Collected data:

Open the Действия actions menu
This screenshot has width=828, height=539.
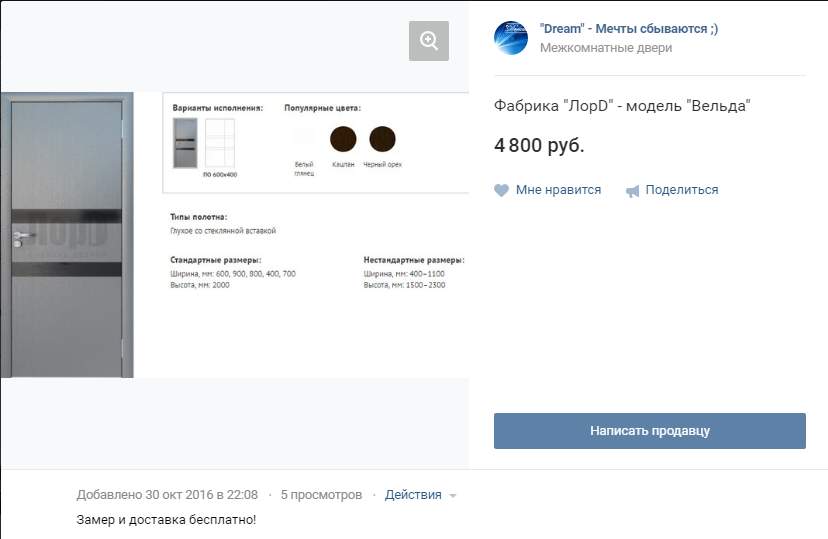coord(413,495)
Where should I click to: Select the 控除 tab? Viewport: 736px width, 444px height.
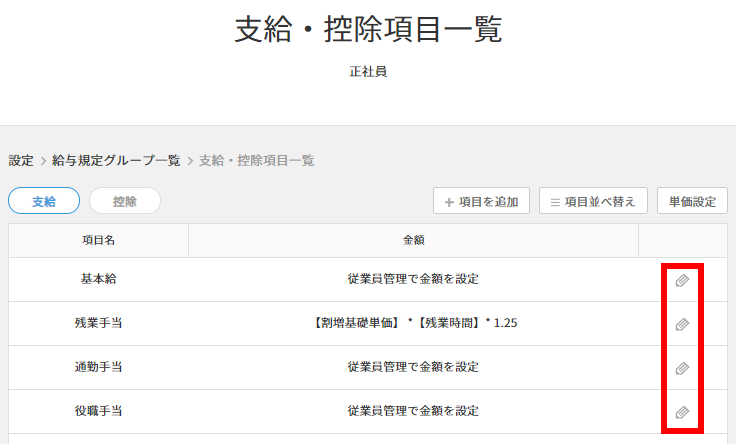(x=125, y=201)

> **Problem details**
Each line from the one holding "Where should I" through the final line of the data needs to be transcribed exactly. Include both ends, skip the pictures, and add nothing.

> **Solution for this exercise**
Where should I click to: Select the 控除 tab? Viewport: 736px width, 444px height.
(x=125, y=201)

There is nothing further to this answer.